- [Work to be completed]
Copy the entries word for word, from the start through the line containing "Championship Predictions (47, 1997)", with that line included.

Entries for pointing at words and elements:
================================

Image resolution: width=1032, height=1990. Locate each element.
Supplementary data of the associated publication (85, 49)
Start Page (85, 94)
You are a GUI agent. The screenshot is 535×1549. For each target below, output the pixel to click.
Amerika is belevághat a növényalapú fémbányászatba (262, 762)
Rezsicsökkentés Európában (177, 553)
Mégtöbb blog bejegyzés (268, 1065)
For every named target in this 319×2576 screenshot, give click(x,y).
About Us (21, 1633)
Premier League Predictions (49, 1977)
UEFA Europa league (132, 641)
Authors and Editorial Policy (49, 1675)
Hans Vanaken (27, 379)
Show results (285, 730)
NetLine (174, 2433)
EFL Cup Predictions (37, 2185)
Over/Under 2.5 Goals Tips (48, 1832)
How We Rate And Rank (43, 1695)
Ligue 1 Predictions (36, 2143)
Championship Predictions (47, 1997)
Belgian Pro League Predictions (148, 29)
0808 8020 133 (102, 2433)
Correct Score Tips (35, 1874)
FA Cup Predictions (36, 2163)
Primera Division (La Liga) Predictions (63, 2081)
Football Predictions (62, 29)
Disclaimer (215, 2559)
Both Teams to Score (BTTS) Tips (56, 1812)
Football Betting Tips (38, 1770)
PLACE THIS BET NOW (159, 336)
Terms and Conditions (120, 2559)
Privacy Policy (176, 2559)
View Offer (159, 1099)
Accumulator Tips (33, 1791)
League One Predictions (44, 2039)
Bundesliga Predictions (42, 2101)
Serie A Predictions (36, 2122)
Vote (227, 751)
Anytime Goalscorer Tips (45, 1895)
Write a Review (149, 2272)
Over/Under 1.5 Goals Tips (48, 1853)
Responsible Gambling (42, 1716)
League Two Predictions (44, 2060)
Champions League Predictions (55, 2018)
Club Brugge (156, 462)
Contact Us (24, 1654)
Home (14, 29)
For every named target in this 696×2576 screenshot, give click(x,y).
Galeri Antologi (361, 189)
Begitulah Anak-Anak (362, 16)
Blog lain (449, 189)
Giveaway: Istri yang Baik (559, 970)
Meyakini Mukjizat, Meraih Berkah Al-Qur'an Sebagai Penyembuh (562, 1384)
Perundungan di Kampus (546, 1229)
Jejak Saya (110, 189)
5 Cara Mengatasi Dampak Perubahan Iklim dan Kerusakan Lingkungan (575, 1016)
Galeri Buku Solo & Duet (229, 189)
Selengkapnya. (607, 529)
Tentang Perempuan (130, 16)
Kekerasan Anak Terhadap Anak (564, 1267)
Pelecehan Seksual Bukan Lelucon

================================

- [Written solution]
Image resolution: width=1032, height=1990. Locate each element.
Supplementary data of the associated publication (85, 49)
Start Page (85, 94)
You are a GUI agent. The screenshot is 535×1549. For each target below, output the pixel to click.
Amerika is belevághat a növényalapú fémbányászatba (262, 762)
Rezsicsökkentés Európában (177, 553)
Mégtöbb blog bejegyzés (268, 1065)
For every named target in this 319×2576 screenshot, give click(x,y).
About Us (21, 1633)
Premier League Predictions (49, 1977)
UEFA Europa league (132, 641)
Authors and Editorial Policy (49, 1675)
Hans Vanaken (27, 379)
Show results (285, 730)
NetLine (174, 2433)
EFL Cup Predictions (37, 2185)
Over/Under 2.5 Goals Tips (48, 1832)
How We Rate And Rank (43, 1695)
Ligue 1 Predictions (36, 2143)
Championship Predictions (47, 1997)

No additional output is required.